Requirements: Could you replace "dialog" with "window" and give the lines again, starting at the line with "850x1023 pixels." and stopping after the line with "Click the dialog help question mark", with everything else unchanged?

#### Task data ####

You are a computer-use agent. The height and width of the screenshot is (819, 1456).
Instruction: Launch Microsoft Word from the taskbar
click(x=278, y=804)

####
#### Task data ####

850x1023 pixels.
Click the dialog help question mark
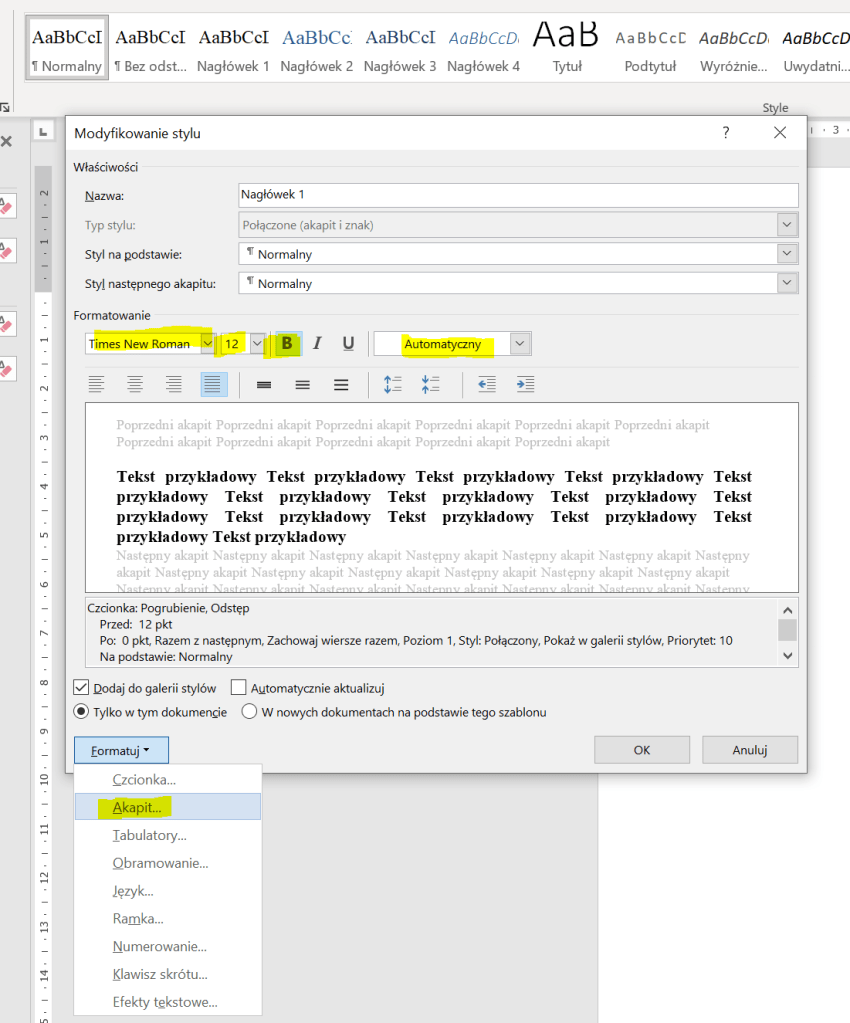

####
#### Task data ####

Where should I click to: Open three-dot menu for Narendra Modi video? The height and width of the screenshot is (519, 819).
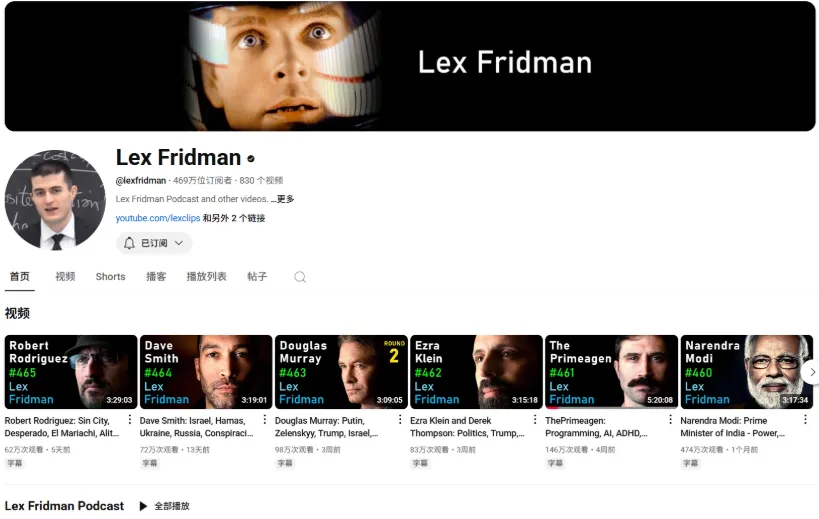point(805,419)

####

The answer:
850x1023 pixels.
Click the window help question mark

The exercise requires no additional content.